A Business Improvement District (BID) is a “geographical area where local stakeholders oversee and fund the maintenance, improvement, and promotion of their commercial district.”1 BIDs have geographic boundaries made up of tax lots, and a District Management Association (DMA)
Geographic boundaries (BID)
The image at left has been used by the Rochester Downtown Development Corporation (RDDC). Red line added for emphasis and irony. They are still early in the process and have not submitted an official plan to Rochester City Council for their approval. Without this approval the BID cannot be formed.
District Management Association (DMA) – a Nonprofit organization composed of a board of directors. The Rochester Downtown Partnership (RDP) is the name of the proposed DMA. They have contracted with the RDDC to do the initial work required to create a BID. The following names are listed on the RDDC website:
ROCHESTER DOWNTOWN PARTNERSHIP (RDP) Board Composition, as of 1/14/22
Malik Evans, Rochester Mayor
Miguel Meléndez, Rochester City Council President
Adam Bello, Monroe County Executive
Jeremy Cooney, Member, NYS Senate
Demond Meeks, Member, NYS Assembly
Vincent Esposito, Empire State Development (Advisory, Non-Voting)
Rich Perrin, Downtown Enhancement District
Chris Hill, Vice President of I Gordon Corporation, (RDDC Board Chair)
Andy Gallina, President of Gallina Development Corporation, RDDC (Appointed)
Joe Stefko ROC 2025 (Appointed)
Bob Duffy, Greater Rochester Chamber of Commerce (CEO)
Jim Brown, Floreano Convention Center (Executive Director)
Rachel Laber, Visit Rochester (Appointed)
Dawn Williams-Fuller, Downtown Property Owner
Stefanie Schwingle, Downtown Resident
Shawn Dunwoody, Community Member
Ebony Miller-Wesley, University Representative
Eugenio Marlin, Community Advisory Committee
UPDATE 6/8: The President & CEO of RDDC will serve as RDP’s Executive Director, Galin Brooks, formerly of the DowntownDC BID and NoMA Neighborhood BID will be replacing Heidi Zimmer-Meyer June 20.
It is unclear as to whether these individuals, aside from the executive director, would serve as the executive board if the BID is approved. It is also entirely likely that many of these community members have been unaware of the negative implications of a BID. According to NYS Law a BID is specifically governed by a majority of property owners.
A BID has the power to levy taxes on property and business owners within the BID. Taxes are collected by the city and passed through to the BID for use at their discretion to supplement public services including hiring private security, urban design, sanitation, infrastructure, economic development and events.
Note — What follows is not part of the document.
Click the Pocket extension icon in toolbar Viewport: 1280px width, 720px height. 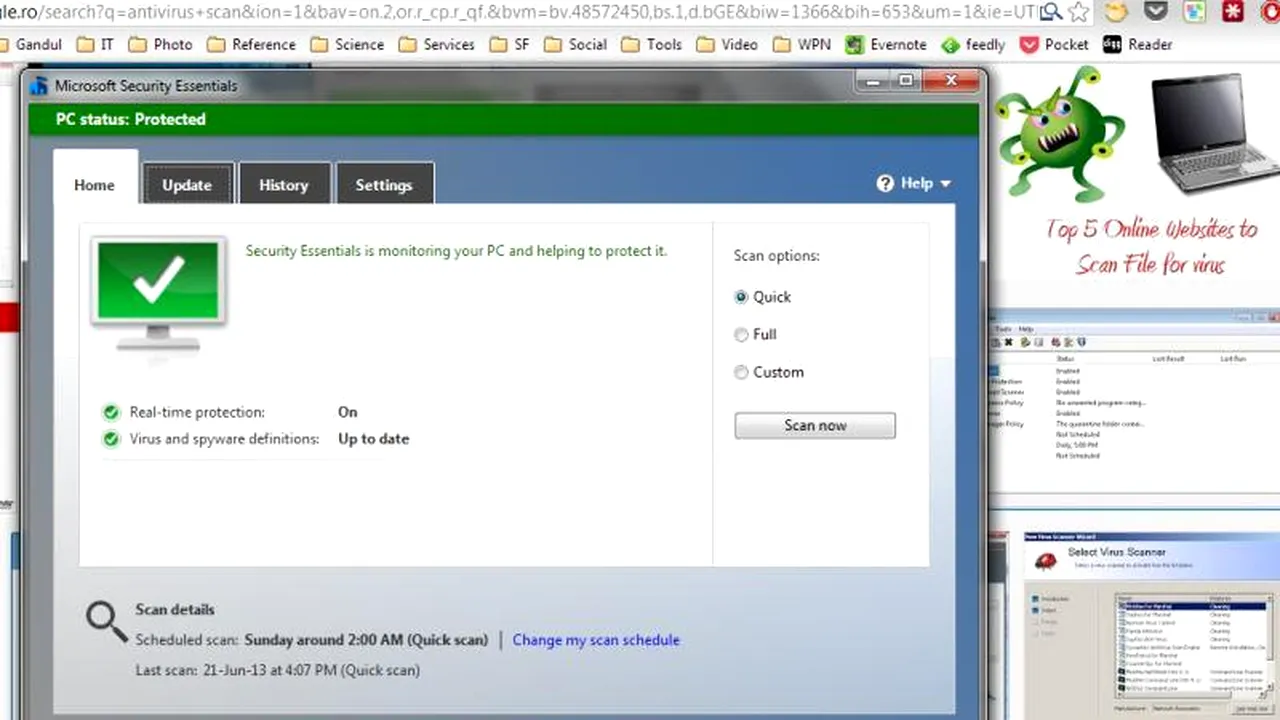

BID Accountability and Transparency:
Unlike City Council or other government bodies,
a BID is private and is not subject to Freedom of Information Law or Open Meetings Law.
How a BID is enacted:
- District plans are presented and submitted to the clerk (map, proposed uses of land, improvements and costs, funding sources, proposed rules or regs for district, list of benefitted properties, and identity of the district management association)
- A resolution initiating the process must be introduced and passed by City Council. (UPDATE: 7/30- THIS MOTION IS CURRENTLY BEING HELD, IT IS UNCLEAR AS TO HOW LONG)
- Council can introduce the resolution on its own, or at the request of the association president (Galin Brooks) And a public hearing is held.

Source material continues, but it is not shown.